9月29日、NHK連続テレビ小説『ばけばけ』が幕を開けた。静かに流れる主題歌とともにスクリーンに並ぶのは、主演二人のスナップ写真だけ… これまでの朝ドラにはなかった挑戦的なオープニングに、視聴者から「朝ドラ史上最高に癒やされる」との声が相次いだ。さらに本編冒頭では、怪談「耳なし芳一」を語り終えたヒロインが、夫から“おでこキス”を受けるシーンが描かれ、25週にわたるラブストーリーの始まりを告げる。初回からSNSや「あさイチ」を賑わせた、その舞台裏と狙いを探った。
写真だけのオープニングが伝える“夫婦の温度”
朝8時。柔らかなギターの音色に包まれた瞬間、画面いっぱいに広がったのは、自然光に照らされた夫婦のスナップ写真だった。写真家・川島小鳥が切り取ったのは、畳に腰を下ろして顔を見合わせる笑顔、庭先で陽を浴びながら寄り添う姿…。一枚ごとに短編映画の一場面を覗き込んでいるようで、視聴者は物語が始まる前から夫婦の暮らしへと引き込まれていった。

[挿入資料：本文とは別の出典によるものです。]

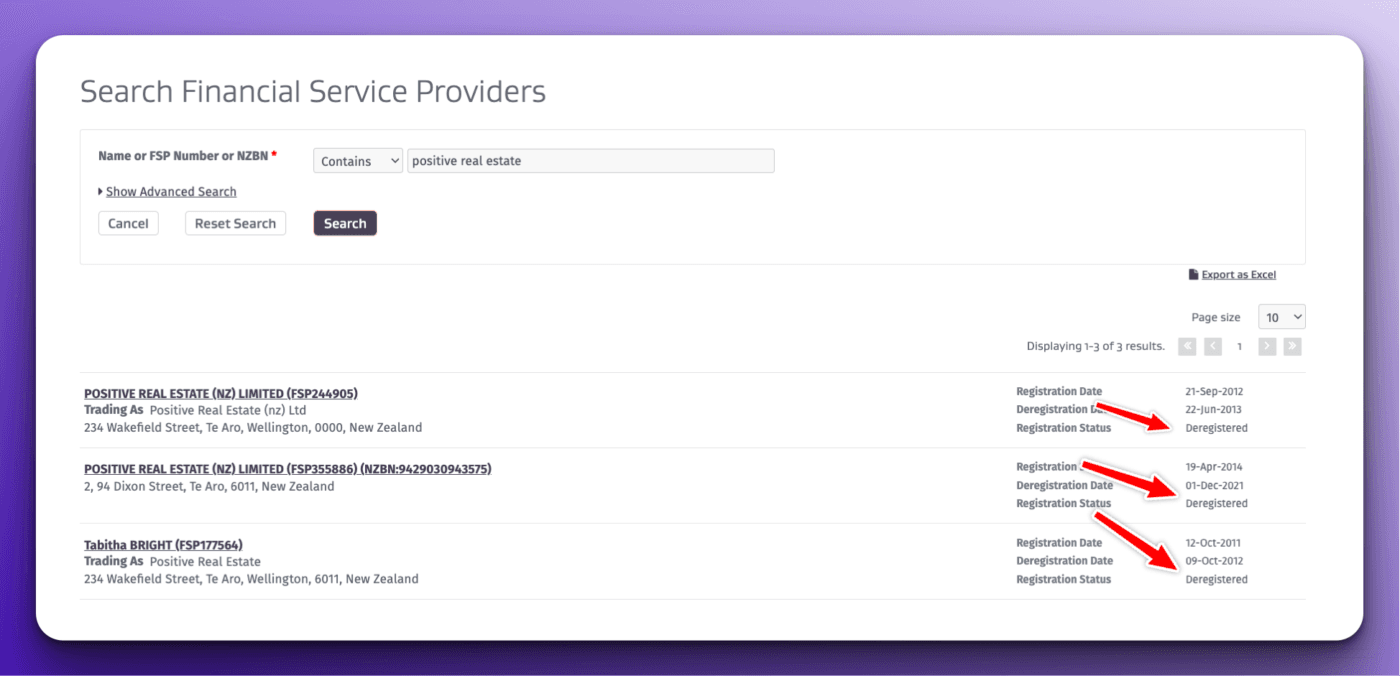Click the previous page arrow
Viewport: 1400px width, 676px height.
pyautogui.click(x=1213, y=346)
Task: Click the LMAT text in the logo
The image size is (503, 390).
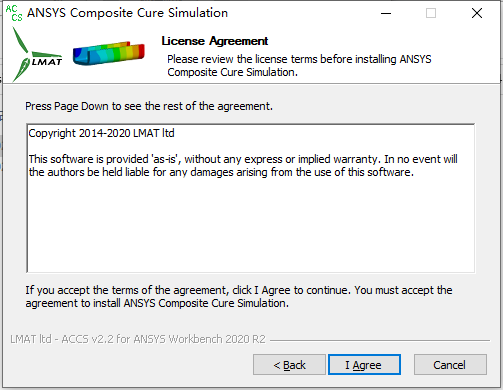Action: (x=47, y=62)
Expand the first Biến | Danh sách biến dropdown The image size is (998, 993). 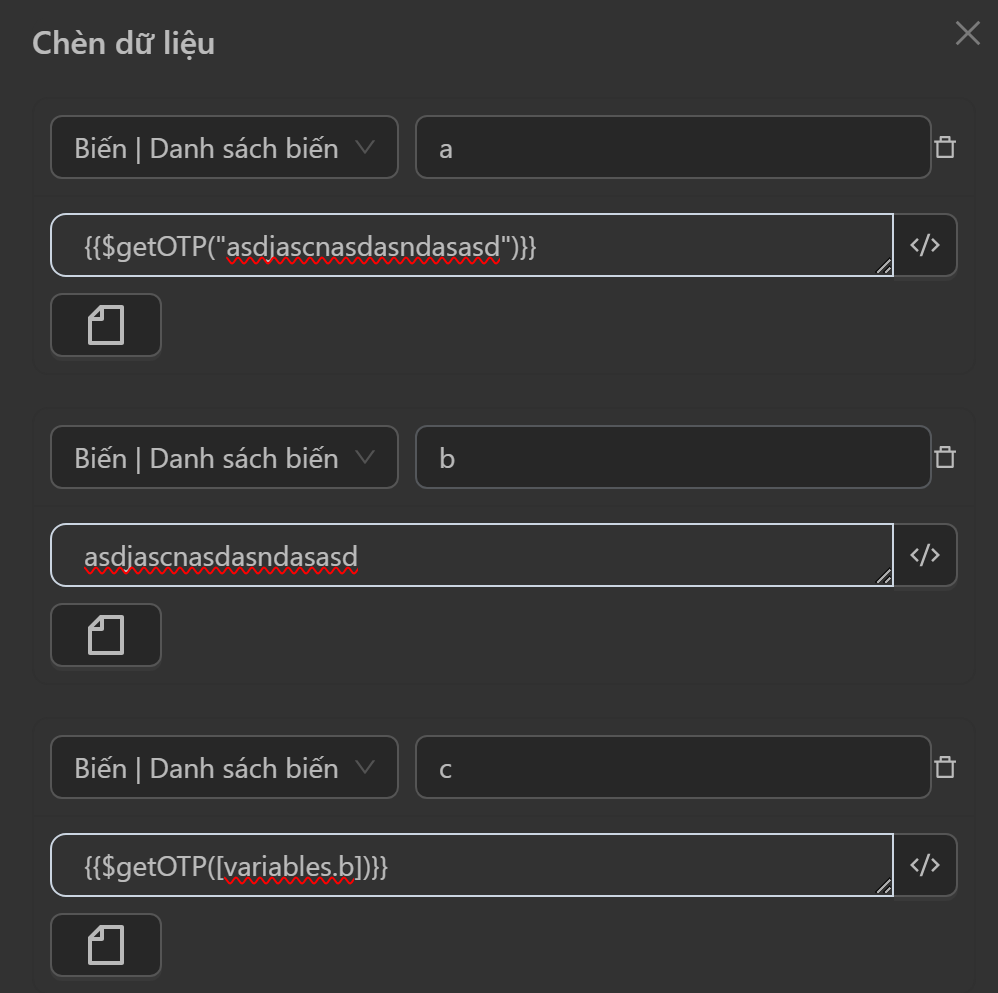224,148
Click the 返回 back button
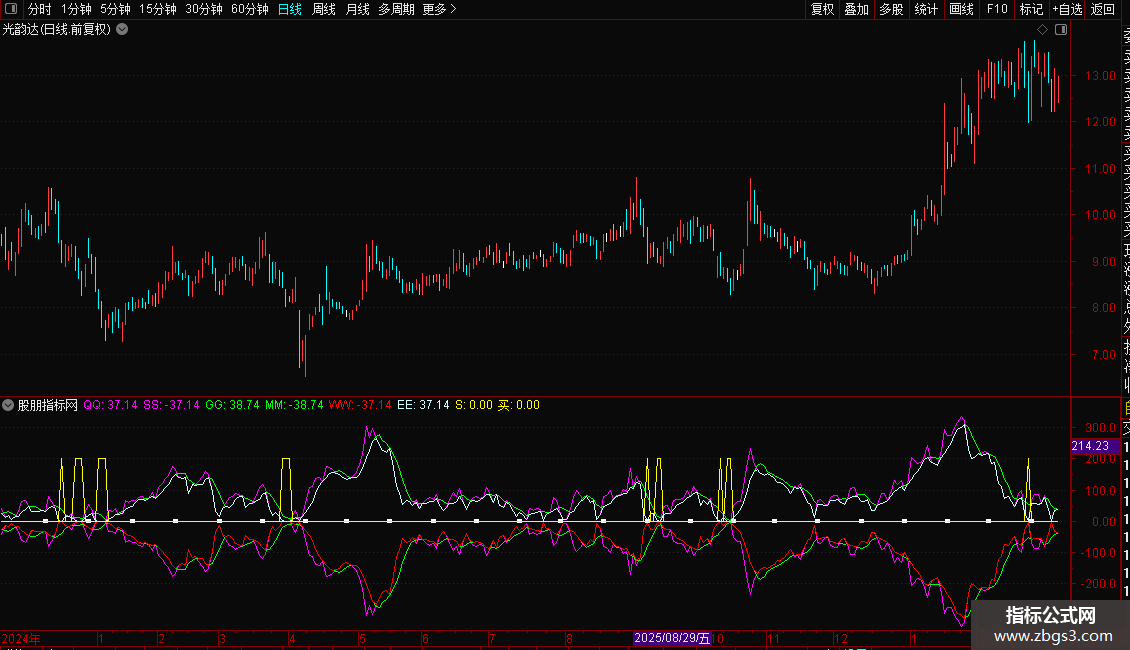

その映像に寄り添うのは、ハンバート ハンバートの主題歌「笑ったり転んだり」。男女の声が重なり合うシンプルなアコースティックが、写真のぬくもりと見事に呼応する。SNSには「写真だけで泣ける朝ドラは初めて」「従来の雰囲気を残しつつも、静止画で勝負するのは大胆」といった驚きと称賛が相次いだ。
ただし一方で、タイトルバックの出演者クレジットが小さすぎるとの指摘もあった。直後の『あさイチ』では博多華丸が「全国のおじいちゃんおばあちゃんが“これ誰?”と画面に顔を近づけているはず」と身振りを交えてツッコミ、スタジオを笑わせた。こうした“朝ドラ受け”のやりとりも含め、初日から新作の個性が鮮やかに刻まれた。
怪談と“おでこキス”で始まる物語
本編の冒頭、ヒロイン・松野トキ(高石あかり)が夫レフカダ・ヘブン(トミー・バストウ)に怪談「耳なし芳一」を語り聞かせる場面が描かれる。静かな部屋に響く言葉、息をひそめて聞き入るヘブン。その余韻のなかで彼はそっと顔を寄せ、トキの額に軽く口づけを落とす。わずかに赤く染まる彼女の頬。照れ笑いが浮かぶ瞬間、視聴者の胸にも小さなときめきが走った。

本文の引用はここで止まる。